Arbeitsblatt zum Gedicht
PDF (27 KB)

Details zum Gedicht „Bei einer Kindesleiche“

Anzahl Strophen
5
Anzahl Verse
40
Anzahl Wörter
288
Entstehungsjahr
1819 - 1890
Epoche
Realismus

Gedicht-Analyse

Das Gedicht „Bei einer Kindesleiche“ stammt aus der Feder des Autors bzw. Lyrikers Gottfried Keller. Keller wurde im Jahr 1819 in Zürich geboren. Das Gedicht ist in der Zeit von 1835 bis 1890 entstanden. Anhand der Entstehungszeit des Gedichtes bzw. von den Lebensdaten des Autors her kann der Text der Epoche Realismus zugeordnet werden. Bei Keller handelt es sich um einen typischen Vertreter der genannten Epoche.
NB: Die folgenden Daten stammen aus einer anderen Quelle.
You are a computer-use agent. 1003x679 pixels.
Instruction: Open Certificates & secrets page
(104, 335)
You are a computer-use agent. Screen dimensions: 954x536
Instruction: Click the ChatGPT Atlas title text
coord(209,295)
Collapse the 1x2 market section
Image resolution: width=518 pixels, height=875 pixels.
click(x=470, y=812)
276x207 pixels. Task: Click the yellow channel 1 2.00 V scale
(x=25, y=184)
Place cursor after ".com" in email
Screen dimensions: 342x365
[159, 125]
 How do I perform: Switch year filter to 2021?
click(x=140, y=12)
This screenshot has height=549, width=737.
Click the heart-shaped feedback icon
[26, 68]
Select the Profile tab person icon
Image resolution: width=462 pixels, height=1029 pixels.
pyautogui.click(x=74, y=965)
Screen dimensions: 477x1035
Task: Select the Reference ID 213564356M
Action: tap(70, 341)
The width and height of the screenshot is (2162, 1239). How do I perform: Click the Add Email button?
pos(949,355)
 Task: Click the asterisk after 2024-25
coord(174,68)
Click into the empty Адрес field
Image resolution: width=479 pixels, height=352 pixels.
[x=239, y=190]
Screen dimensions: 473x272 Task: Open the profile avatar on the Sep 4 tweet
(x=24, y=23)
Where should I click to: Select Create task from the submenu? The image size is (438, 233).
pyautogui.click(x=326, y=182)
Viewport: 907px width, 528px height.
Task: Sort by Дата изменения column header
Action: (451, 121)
Das Gedicht besteht aus 40 Versen mit insgesamt 5 Strophen und umfasst dabei 288 Worte. Die Gedichte „Der Kirchenbesuch“, „Auf den Tod der Luise Scheidegger (1866)“ und „Abendregen“ sind weitere Werke des Autors Gottfried Keller. Auf abi-pur.de liegen zum Autor des Gedichtes „Bei einer Kindesleiche“ weitere 48 Gedichte vor.